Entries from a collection
_ _ _ _ _ _ _

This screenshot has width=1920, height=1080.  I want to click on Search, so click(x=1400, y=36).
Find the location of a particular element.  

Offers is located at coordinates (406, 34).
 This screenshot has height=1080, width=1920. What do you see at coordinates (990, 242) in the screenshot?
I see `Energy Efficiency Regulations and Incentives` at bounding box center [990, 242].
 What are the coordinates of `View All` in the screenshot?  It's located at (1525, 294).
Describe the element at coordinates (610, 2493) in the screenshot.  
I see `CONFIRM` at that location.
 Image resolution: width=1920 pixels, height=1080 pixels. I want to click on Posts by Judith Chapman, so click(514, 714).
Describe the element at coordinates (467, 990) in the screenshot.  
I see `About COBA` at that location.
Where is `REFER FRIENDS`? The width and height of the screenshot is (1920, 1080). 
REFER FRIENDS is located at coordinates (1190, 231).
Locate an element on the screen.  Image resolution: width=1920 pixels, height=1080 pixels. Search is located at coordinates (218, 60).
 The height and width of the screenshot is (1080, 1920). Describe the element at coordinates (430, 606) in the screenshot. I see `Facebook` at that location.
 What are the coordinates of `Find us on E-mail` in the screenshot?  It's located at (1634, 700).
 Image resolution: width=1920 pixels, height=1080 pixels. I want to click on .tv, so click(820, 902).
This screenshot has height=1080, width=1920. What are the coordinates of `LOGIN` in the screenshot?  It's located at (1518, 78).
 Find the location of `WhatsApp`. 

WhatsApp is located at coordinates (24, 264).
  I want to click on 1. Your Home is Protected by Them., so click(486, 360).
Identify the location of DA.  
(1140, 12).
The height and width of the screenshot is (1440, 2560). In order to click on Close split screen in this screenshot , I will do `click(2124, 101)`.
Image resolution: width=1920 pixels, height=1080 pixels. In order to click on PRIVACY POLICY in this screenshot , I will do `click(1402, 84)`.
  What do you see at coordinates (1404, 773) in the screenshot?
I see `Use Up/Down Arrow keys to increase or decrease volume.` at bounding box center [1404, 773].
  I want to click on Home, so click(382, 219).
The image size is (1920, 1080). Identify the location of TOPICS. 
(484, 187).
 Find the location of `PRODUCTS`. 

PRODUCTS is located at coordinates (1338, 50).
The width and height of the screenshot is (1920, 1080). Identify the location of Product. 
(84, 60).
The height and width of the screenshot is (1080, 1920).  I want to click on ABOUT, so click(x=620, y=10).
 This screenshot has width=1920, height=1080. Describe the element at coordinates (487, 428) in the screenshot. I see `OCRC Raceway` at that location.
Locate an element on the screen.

_ _ _ _ _ _ _

**Work to be completed**
Echo the entries above line for line, with no changes.

**Correct result**
This screenshot has width=1920, height=1080.  I want to click on Search, so click(x=1400, y=36).
Find the location of a particular element.  

Offers is located at coordinates (406, 34).
 This screenshot has height=1080, width=1920. What do you see at coordinates (990, 242) in the screenshot?
I see `Energy Efficiency Regulations and Incentives` at bounding box center [990, 242].
 What are the coordinates of `View All` in the screenshot?  It's located at (1525, 294).
Describe the element at coordinates (610, 2493) in the screenshot.  
I see `CONFIRM` at that location.
 Image resolution: width=1920 pixels, height=1080 pixels. I want to click on Posts by Judith Chapman, so click(514, 714).
Describe the element at coordinates (467, 990) in the screenshot.  
I see `About COBA` at that location.
Where is `REFER FRIENDS`? The width and height of the screenshot is (1920, 1080). 
REFER FRIENDS is located at coordinates (1190, 231).
Locate an element on the screen.  Image resolution: width=1920 pixels, height=1080 pixels. Search is located at coordinates (218, 60).
 The height and width of the screenshot is (1080, 1920). Describe the element at coordinates (430, 606) in the screenshot. I see `Facebook` at that location.
 What are the coordinates of `Find us on E-mail` in the screenshot?  It's located at (1634, 700).
 Image resolution: width=1920 pixels, height=1080 pixels. I want to click on .tv, so click(820, 902).
This screenshot has height=1080, width=1920. What are the coordinates of `LOGIN` in the screenshot?  It's located at (1518, 78).
 Find the location of `WhatsApp`. 

WhatsApp is located at coordinates (24, 264).
  I want to click on 1. Your Home is Protected by Them., so click(486, 360).
Identify the location of DA.  
(1140, 12).
The height and width of the screenshot is (1440, 2560). In order to click on Close split screen in this screenshot , I will do `click(2124, 101)`.
Image resolution: width=1920 pixels, height=1080 pixels. In order to click on PRIVACY POLICY in this screenshot , I will do `click(1402, 84)`.
  What do you see at coordinates (1404, 773) in the screenshot?
I see `Use Up/Down Arrow keys to increase or decrease volume.` at bounding box center [1404, 773].
  I want to click on Home, so click(382, 219).
The image size is (1920, 1080). Identify the location of TOPICS. 
(484, 187).
 Find the location of `PRODUCTS`. 

PRODUCTS is located at coordinates (1338, 50).
The width and height of the screenshot is (1920, 1080). Identify the location of Product. 
(84, 60).
The height and width of the screenshot is (1080, 1920).  I want to click on ABOUT, so click(x=620, y=10).
 This screenshot has width=1920, height=1080. Describe the element at coordinates (487, 428) in the screenshot. I see `OCRC Raceway` at that location.
Locate an element on the screen.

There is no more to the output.